■ PASSAGE PROVIDED ■
--- BEGIN ---

Deep-Way: A Neural Network Architecture for Unmanned Ground Vehicle Path Planning — A Review

Last Updated on November 13, 2020 by Editorial Team

Author(s): Tanmay Debnath

Deep Learning

Deep-Way: A Neural Network Architecture for Unmanned Ground Vehicle Path Planning — A Review

Agriculture is the backbone of human civilization and ever since human intelligence came out in the form of robotics, the possibilities in the agriculture domain of increased exponentially and with AI now powering every segment of the technical and non-technical domains, the applications now reached new heights. Researchers are coming out with new ideas and methods to incorporate some of the necessary changes in the domain. One such is the introduction of ‘Deep-Way’. Let’s dive into a journey of deep learning segment, that would address some of the important measures in the agricultural field.

One of the earlier processes to perform the global path planning automation was the way to cluster the generated data and then perform some form of actions. Based on the ariel footages from the drones, clusters would be formed based on the crops, segmenting various crops over a particular land, and then planning iteration would have to be performed…

Now, there’s a remedy for it. Introduction of ‘Deep-Way’. A novel deep-learning algorithm that would perform the path planning based on the row-wise crop environments. I would discuss some of eh important aspects of those research and the application methodologies for the same. I would move in a less-mathematical way and let the readers (at any level of studies) understand vividly the method implied in the same.

--- END ---

■ MATERIAL SHOWN ■

--- BEGIN ---

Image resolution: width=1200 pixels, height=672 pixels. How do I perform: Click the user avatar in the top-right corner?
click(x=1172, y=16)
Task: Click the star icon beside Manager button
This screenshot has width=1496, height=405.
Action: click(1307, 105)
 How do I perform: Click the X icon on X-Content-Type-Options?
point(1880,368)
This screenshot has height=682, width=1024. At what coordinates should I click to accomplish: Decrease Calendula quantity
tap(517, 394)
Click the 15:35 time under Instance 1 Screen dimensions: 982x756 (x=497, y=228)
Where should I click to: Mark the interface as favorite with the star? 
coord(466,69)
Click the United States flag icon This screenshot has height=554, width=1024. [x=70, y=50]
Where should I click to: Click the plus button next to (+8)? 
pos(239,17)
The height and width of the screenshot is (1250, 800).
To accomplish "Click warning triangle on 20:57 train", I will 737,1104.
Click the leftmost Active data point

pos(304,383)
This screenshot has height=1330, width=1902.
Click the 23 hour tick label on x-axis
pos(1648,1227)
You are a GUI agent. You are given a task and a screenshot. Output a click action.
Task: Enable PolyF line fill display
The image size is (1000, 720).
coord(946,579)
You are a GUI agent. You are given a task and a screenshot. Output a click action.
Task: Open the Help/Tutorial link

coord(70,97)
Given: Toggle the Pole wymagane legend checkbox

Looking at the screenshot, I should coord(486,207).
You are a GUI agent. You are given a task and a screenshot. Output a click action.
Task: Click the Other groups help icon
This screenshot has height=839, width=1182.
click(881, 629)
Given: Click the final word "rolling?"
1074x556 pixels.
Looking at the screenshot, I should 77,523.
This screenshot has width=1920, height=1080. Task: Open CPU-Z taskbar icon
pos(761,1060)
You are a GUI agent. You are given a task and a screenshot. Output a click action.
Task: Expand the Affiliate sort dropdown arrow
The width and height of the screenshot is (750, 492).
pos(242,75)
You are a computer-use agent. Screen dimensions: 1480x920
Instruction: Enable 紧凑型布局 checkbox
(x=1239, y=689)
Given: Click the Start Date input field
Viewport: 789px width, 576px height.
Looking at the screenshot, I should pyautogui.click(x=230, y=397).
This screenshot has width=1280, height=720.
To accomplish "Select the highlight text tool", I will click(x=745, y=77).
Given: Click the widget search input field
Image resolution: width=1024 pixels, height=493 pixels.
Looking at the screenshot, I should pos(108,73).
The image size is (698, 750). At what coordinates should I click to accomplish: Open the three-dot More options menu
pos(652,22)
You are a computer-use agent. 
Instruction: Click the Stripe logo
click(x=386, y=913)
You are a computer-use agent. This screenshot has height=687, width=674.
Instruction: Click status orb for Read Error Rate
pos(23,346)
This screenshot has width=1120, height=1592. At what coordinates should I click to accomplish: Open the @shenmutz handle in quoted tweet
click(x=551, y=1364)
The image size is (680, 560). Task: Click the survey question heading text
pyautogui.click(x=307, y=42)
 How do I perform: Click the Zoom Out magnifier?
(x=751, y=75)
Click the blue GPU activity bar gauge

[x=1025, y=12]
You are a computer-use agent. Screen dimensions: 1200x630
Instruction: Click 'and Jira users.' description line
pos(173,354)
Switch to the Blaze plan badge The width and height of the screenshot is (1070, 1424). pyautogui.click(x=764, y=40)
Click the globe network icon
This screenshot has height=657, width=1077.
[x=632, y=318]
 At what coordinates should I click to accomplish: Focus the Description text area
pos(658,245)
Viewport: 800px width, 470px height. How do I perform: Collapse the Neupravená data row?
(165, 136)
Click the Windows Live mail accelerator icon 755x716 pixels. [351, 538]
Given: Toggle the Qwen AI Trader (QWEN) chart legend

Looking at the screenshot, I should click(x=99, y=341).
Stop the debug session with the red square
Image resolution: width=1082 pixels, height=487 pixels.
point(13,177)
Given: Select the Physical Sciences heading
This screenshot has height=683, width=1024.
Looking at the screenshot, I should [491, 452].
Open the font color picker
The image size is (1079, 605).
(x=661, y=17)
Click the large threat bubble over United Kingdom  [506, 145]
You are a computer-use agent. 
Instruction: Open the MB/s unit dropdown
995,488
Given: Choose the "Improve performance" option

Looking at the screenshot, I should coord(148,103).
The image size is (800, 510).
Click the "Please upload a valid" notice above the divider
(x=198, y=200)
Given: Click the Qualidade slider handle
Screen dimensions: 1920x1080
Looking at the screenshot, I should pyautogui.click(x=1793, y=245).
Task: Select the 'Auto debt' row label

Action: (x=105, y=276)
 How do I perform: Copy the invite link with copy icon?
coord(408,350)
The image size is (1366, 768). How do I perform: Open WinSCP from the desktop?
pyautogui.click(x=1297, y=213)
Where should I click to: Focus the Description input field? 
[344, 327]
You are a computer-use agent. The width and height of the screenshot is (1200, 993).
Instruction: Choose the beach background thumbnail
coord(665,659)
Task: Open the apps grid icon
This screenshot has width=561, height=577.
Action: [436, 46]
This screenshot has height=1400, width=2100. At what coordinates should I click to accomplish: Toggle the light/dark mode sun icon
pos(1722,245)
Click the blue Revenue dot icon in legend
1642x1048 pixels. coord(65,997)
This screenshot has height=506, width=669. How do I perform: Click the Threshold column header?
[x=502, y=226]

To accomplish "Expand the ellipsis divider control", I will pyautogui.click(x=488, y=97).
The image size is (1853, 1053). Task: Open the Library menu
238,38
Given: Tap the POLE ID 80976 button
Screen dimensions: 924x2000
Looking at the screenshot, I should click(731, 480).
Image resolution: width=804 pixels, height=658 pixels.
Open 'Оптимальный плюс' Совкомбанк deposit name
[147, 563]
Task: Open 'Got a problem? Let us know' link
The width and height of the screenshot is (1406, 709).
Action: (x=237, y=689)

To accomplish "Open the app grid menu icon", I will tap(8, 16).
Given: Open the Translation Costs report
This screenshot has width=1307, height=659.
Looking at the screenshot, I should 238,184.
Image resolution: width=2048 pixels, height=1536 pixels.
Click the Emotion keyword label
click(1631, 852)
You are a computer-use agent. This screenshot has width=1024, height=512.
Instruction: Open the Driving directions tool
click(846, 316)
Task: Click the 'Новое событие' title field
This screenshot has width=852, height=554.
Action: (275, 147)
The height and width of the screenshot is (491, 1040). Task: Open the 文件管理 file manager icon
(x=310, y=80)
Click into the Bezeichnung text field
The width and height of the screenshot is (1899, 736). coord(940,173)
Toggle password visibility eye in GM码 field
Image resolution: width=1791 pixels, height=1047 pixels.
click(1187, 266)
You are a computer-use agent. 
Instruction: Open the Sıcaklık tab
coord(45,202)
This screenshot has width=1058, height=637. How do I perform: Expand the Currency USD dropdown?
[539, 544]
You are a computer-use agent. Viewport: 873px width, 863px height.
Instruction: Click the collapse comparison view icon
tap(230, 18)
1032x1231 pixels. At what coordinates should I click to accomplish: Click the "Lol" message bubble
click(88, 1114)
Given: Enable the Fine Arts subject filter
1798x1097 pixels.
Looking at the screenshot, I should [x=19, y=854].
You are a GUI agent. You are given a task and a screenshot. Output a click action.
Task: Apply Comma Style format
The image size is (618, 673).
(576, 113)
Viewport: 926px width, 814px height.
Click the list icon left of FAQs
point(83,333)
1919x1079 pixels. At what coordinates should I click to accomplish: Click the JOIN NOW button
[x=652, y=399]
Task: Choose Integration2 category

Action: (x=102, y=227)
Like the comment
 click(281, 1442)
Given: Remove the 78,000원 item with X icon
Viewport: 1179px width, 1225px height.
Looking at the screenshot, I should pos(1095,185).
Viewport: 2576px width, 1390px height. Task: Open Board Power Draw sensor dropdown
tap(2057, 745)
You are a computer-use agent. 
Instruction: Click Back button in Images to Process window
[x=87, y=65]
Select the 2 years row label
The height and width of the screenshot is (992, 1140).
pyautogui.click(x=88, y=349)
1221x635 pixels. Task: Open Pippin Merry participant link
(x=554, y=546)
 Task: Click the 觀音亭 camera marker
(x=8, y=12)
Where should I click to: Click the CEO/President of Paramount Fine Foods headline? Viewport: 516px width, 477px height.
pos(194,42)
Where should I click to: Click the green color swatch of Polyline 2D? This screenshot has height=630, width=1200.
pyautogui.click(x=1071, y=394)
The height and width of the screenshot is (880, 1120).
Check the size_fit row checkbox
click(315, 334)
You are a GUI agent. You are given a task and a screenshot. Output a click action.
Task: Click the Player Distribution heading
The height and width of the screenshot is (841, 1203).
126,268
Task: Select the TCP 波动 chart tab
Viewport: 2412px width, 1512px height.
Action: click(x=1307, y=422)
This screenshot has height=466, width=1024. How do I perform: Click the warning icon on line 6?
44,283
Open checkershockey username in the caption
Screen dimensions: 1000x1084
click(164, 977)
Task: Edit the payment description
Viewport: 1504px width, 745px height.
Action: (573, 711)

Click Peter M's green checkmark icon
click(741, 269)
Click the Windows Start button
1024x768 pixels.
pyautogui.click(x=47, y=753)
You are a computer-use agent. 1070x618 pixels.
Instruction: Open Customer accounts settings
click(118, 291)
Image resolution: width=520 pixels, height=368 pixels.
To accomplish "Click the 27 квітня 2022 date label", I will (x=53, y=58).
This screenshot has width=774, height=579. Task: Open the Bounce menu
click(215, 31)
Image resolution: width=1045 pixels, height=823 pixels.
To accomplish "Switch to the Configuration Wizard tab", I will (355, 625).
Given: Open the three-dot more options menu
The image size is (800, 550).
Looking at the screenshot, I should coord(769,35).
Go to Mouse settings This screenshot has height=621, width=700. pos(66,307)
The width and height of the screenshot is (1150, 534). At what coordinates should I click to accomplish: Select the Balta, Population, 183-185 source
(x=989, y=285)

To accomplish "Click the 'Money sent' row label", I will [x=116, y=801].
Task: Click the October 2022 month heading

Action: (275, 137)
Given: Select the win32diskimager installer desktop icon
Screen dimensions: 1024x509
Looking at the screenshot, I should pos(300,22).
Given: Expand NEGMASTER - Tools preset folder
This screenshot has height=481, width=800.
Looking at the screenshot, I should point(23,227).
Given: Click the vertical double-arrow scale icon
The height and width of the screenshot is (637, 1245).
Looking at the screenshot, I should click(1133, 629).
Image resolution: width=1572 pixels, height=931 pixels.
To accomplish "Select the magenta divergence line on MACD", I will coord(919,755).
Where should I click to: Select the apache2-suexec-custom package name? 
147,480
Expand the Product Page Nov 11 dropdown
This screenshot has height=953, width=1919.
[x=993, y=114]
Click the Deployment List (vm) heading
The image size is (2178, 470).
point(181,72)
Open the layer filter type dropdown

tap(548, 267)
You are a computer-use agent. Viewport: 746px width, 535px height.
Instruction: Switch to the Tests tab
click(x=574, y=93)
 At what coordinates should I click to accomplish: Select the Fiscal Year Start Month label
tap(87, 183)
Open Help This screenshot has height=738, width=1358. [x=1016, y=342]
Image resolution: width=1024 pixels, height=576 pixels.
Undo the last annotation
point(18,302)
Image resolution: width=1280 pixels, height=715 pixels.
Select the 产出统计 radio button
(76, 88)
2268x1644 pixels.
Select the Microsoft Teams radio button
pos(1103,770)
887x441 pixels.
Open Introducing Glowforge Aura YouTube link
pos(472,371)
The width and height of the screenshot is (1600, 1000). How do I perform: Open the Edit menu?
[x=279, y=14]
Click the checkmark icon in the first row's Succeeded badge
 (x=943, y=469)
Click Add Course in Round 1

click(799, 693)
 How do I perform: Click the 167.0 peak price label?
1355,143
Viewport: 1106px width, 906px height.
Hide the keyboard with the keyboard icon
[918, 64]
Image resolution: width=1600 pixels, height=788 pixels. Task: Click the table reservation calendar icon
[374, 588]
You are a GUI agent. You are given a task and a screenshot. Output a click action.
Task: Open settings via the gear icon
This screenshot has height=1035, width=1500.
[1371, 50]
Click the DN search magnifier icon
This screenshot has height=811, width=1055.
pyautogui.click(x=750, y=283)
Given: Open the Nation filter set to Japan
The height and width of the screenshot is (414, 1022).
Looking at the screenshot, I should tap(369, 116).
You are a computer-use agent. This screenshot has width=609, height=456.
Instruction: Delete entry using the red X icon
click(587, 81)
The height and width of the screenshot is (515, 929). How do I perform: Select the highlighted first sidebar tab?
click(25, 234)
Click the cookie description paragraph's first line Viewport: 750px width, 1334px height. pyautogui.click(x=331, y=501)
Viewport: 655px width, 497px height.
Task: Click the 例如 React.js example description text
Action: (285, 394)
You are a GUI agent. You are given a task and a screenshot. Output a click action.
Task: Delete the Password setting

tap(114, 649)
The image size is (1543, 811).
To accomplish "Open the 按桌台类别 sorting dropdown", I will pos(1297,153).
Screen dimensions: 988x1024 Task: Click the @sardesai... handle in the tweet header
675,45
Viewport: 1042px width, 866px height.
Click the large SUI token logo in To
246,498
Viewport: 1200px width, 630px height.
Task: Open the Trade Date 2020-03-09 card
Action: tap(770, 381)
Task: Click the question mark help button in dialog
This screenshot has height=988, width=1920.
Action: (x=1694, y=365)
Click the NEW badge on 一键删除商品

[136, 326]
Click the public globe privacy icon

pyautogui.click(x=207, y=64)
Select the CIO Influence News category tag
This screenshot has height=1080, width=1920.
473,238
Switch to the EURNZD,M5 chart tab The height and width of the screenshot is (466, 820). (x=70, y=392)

--- END ---

■ WRITTEN INSTRUCTION A ■
Could you copy the part of the Deep-Way review that begins at the words "Last Updated on" and stops after "the agricultural field."?
■ WRITTEN INSTRUCTION B ■
In the Deep-Way review, what does the new deep-learning algorithm base its path planning on?

■ COMPLETE ANSWER A ■
Last Updated on November 13, 2020 by Editorial Team

Author(s): Tanmay Debnath

Deep Learning

Deep-Way: A Neural Network Architecture for Unmanned Ground Vehicle Path Planning — A Review

Agriculture is the backbone of human civilization and ever since human intelligence came out in the form of robotics, the possibilities in the agriculture domain of increased exponentially and with AI now powering every segment of the technical and non-technical domains, the applications now reached new heights. Researchers are coming out with new ideas and methods to incorporate some of the necessary changes in the domain. One such is the introduction of ‘Deep-Way’. Let’s dive into a journey of deep learning segment, that would address some of the important measures in the agricultural field.

■ COMPLETE ANSWER B ■
Row-wise crop environments.